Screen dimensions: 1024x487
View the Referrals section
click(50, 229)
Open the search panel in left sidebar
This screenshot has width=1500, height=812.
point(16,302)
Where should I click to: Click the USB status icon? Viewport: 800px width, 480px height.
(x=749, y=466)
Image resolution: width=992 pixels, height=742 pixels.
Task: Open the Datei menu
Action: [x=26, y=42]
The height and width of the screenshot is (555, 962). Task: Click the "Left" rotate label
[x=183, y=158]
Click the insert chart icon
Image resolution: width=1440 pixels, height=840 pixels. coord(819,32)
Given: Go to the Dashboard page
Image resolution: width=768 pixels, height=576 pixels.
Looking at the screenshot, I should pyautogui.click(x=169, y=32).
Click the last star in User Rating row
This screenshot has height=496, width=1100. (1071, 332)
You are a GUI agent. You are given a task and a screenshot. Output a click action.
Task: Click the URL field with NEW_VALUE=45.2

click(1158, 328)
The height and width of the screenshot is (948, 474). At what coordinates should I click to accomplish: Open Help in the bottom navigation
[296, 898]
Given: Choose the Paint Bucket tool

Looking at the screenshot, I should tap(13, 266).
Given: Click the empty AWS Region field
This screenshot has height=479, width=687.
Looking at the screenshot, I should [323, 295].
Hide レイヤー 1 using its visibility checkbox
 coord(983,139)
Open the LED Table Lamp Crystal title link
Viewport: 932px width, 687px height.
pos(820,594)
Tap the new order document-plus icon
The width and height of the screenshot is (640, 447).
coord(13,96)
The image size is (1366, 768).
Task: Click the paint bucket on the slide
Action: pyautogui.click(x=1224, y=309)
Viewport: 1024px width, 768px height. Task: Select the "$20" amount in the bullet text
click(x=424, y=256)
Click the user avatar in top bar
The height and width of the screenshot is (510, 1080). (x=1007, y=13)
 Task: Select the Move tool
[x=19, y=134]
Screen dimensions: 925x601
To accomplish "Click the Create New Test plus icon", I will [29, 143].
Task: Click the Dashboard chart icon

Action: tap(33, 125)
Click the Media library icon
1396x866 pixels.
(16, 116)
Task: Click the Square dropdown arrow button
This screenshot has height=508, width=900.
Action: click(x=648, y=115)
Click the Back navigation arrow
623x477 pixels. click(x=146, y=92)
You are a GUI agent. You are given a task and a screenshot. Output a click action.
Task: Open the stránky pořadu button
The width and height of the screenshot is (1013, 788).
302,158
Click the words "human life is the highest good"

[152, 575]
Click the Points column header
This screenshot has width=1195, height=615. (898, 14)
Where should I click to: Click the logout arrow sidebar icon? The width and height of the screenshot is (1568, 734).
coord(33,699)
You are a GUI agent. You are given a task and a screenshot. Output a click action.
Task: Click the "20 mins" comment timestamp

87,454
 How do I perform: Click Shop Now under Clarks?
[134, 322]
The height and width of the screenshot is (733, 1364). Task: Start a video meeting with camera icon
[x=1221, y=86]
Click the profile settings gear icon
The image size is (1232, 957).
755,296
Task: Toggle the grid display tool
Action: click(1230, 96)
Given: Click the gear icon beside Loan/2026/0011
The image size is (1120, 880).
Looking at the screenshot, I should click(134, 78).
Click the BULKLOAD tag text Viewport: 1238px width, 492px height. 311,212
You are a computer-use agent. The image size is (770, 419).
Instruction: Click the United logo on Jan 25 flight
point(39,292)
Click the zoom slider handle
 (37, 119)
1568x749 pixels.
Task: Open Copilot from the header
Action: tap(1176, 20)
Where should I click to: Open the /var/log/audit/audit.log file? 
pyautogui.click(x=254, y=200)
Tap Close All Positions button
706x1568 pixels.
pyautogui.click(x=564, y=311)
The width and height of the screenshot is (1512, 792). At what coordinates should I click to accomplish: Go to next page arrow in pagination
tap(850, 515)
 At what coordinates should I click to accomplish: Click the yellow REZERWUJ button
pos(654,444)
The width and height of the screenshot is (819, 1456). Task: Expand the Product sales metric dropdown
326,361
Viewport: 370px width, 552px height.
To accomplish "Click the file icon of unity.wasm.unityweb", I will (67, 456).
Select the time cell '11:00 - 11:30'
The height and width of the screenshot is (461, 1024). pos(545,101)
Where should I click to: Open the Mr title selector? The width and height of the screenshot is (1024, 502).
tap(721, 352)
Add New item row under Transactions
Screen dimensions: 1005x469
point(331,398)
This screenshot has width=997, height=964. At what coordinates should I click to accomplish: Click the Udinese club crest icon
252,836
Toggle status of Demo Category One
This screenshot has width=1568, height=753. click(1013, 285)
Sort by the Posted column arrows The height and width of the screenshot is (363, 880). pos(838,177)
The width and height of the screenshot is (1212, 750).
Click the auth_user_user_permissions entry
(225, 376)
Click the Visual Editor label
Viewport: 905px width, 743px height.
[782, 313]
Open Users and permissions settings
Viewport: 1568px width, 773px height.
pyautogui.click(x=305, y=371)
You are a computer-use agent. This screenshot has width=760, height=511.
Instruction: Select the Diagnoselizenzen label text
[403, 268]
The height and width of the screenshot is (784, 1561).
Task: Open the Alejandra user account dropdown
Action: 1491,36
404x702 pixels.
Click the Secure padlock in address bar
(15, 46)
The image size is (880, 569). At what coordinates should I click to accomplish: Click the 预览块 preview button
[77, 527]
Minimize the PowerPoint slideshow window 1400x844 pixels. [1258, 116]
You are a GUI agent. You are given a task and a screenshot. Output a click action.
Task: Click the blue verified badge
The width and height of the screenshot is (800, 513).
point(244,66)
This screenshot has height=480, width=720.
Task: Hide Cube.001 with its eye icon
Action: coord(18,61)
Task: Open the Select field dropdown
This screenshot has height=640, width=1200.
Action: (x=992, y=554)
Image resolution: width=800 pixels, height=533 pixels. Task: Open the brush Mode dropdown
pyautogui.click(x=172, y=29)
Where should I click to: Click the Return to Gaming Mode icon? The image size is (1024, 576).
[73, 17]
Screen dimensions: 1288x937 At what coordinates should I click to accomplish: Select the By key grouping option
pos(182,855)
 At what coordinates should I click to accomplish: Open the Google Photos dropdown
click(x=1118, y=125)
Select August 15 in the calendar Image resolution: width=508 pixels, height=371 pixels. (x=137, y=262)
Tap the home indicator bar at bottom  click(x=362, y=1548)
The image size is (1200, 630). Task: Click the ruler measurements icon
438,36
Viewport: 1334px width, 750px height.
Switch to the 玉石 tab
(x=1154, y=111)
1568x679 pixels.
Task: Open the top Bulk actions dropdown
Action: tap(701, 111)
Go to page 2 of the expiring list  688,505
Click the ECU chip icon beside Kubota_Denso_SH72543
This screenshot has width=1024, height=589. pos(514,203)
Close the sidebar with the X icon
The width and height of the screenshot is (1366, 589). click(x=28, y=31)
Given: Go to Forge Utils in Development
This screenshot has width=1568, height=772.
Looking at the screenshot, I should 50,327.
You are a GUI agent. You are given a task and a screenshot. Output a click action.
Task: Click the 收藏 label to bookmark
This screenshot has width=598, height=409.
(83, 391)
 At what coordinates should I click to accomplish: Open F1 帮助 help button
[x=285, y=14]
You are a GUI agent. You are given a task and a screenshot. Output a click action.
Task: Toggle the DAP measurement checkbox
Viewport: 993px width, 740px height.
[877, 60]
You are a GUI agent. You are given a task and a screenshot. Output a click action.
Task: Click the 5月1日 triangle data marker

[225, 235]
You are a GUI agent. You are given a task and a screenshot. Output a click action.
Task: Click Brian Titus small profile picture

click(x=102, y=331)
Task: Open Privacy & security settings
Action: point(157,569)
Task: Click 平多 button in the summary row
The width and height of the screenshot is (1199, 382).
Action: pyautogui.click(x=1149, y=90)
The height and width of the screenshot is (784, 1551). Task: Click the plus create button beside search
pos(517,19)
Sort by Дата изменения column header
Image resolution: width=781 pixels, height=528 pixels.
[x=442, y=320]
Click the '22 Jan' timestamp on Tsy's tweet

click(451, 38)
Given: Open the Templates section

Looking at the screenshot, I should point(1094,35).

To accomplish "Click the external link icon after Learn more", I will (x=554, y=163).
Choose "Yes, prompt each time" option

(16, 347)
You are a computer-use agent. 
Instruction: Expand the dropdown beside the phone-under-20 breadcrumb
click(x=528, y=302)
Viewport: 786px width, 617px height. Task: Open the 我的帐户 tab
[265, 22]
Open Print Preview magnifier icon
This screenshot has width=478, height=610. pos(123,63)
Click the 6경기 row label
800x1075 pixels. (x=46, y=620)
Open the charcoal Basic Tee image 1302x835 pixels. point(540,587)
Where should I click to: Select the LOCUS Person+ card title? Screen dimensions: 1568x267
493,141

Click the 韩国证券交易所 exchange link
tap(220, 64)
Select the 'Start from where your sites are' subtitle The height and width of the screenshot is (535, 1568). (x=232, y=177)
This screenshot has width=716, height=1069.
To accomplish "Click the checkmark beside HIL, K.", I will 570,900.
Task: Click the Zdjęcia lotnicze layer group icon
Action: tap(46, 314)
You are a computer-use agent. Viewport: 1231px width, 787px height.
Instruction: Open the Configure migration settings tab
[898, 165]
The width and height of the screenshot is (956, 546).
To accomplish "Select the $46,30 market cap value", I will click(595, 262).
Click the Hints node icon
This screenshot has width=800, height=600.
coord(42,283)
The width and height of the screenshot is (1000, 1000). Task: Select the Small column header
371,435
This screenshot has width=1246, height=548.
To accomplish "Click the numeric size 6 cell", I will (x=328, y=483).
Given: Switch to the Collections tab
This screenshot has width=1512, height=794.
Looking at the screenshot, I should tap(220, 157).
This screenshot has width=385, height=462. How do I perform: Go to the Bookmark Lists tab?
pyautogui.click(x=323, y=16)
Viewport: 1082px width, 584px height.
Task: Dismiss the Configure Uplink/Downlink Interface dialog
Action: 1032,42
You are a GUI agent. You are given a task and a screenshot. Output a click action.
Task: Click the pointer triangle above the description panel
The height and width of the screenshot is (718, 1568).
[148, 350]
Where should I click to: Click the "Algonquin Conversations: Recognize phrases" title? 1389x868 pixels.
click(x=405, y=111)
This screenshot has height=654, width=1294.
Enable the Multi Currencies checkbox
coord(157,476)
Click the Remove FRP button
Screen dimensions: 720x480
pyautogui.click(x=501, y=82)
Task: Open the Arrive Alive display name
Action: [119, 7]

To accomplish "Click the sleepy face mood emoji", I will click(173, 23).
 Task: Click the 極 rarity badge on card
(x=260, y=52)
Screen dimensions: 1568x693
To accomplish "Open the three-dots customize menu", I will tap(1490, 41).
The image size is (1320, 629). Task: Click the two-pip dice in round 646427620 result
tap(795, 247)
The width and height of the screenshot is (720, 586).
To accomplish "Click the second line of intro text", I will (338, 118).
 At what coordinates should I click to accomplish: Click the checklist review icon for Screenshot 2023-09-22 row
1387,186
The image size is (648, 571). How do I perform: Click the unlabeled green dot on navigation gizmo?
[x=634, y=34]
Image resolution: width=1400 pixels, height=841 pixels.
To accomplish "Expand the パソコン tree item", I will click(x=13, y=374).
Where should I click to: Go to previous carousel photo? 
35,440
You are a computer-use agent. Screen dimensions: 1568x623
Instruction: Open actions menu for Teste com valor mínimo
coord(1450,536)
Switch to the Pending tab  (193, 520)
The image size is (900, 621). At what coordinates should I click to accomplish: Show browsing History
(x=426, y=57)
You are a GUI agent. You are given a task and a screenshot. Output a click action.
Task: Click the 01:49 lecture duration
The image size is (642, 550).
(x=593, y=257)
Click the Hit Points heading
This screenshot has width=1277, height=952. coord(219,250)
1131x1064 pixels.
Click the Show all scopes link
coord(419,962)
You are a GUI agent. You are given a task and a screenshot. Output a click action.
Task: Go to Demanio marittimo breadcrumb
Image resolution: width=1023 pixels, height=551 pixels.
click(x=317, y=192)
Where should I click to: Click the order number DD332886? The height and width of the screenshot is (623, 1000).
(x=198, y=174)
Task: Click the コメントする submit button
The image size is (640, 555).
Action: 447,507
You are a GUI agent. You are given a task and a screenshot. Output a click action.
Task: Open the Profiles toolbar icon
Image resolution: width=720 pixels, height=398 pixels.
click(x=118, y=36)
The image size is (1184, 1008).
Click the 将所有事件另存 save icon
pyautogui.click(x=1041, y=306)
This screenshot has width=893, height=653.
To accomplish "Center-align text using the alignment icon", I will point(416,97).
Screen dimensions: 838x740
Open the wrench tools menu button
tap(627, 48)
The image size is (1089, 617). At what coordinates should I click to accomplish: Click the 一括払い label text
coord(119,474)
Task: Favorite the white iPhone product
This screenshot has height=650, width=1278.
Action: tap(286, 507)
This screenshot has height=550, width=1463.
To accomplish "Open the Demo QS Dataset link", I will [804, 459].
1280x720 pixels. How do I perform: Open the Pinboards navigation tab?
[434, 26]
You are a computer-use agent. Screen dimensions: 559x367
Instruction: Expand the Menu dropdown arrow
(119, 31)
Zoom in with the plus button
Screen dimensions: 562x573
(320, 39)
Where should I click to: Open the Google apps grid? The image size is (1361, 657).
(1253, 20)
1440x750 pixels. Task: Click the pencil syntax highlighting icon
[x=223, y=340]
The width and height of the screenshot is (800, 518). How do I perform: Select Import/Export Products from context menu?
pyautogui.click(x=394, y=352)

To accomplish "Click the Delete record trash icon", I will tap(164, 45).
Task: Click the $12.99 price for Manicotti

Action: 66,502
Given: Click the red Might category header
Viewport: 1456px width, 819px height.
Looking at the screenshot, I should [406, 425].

__Required action__
Filter the entries down to the lines holding the string "gear". Copy each of those lines.

__Your response__
Click the profile settings gear icon
Given: Click the gear icon beside Loan/2026/0011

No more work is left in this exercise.